> Task data
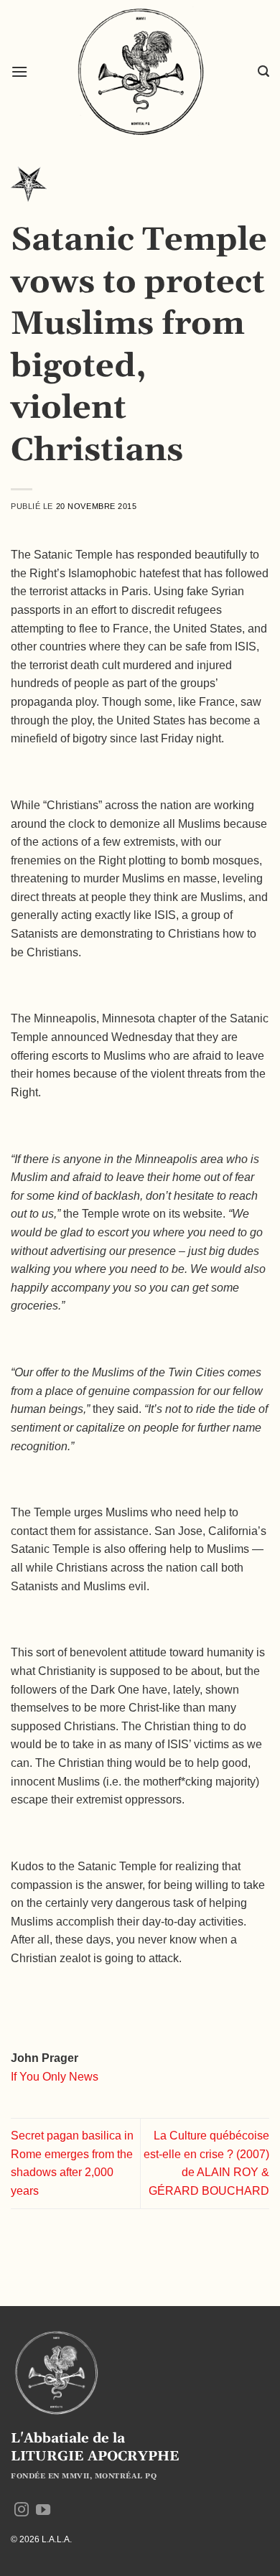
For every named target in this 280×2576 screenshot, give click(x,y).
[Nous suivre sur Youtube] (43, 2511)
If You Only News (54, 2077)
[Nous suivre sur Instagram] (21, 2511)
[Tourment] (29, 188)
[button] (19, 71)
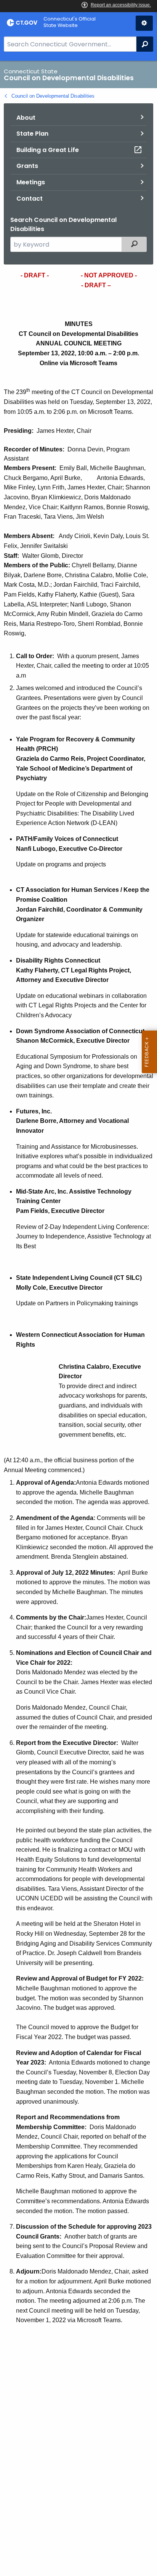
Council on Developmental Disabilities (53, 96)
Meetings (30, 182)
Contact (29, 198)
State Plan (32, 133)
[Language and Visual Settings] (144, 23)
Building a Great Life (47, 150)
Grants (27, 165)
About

---

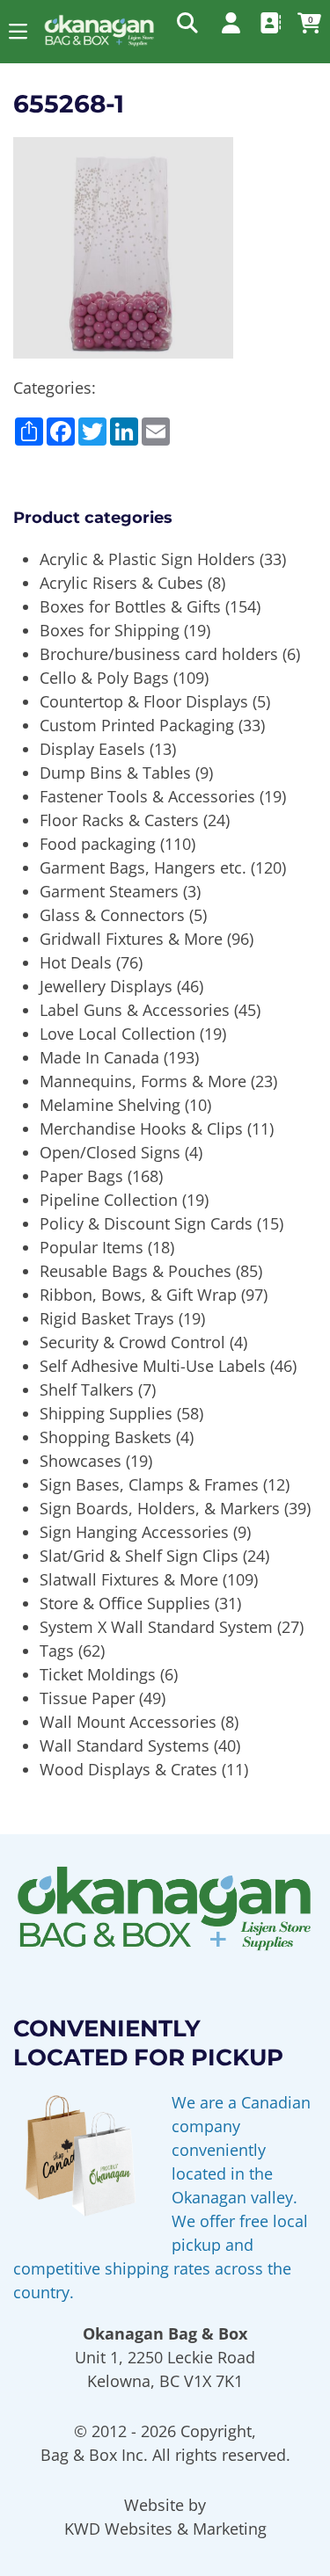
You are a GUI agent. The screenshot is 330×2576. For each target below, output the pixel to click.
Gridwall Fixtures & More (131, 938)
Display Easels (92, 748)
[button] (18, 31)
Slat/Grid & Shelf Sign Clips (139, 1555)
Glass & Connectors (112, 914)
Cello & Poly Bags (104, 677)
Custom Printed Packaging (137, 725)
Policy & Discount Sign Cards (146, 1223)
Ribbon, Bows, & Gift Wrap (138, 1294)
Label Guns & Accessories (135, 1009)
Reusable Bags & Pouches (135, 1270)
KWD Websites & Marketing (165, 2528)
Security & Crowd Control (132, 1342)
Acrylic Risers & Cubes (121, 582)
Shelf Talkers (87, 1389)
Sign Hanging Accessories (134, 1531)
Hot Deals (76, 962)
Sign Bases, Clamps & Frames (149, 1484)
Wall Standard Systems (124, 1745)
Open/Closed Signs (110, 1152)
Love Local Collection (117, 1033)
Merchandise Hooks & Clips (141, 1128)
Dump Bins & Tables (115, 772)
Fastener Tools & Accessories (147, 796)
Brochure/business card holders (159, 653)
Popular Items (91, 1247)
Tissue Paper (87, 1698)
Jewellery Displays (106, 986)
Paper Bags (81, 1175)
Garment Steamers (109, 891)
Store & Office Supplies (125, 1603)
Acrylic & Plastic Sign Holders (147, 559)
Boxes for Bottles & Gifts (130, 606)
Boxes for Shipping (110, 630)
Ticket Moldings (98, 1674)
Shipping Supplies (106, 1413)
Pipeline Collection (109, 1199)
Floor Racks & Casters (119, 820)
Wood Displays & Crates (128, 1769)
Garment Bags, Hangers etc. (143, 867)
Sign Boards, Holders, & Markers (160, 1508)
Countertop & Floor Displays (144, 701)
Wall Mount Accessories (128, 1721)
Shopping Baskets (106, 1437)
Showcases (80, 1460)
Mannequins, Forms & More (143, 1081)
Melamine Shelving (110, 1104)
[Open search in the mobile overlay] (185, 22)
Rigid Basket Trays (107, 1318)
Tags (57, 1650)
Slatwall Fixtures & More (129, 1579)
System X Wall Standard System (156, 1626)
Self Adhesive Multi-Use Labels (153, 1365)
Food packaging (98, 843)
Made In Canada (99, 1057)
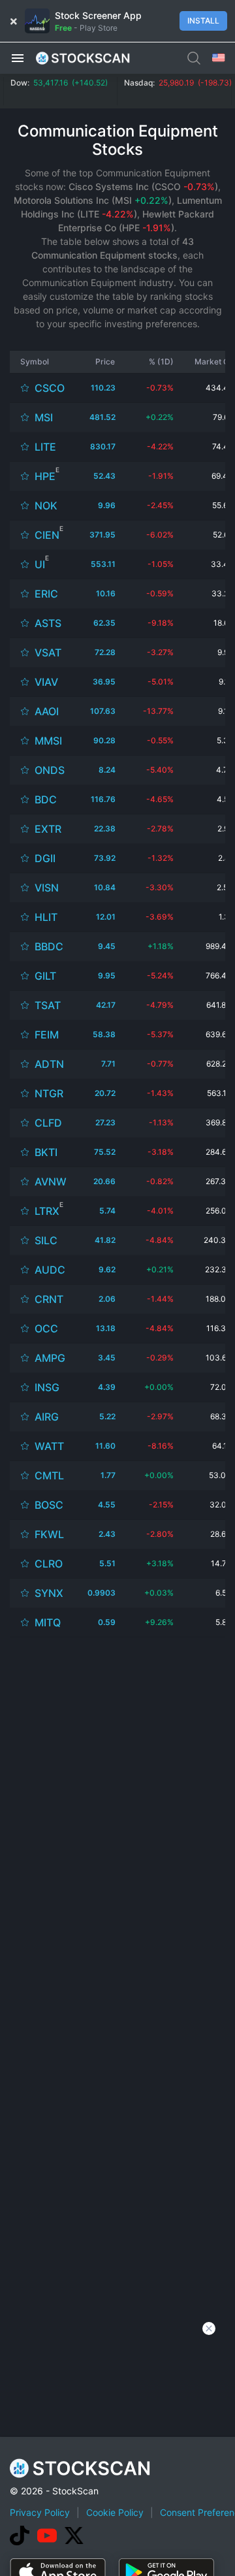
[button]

> Task brief
Count lines above containing "Collection" and report only the total.

> Written reply
2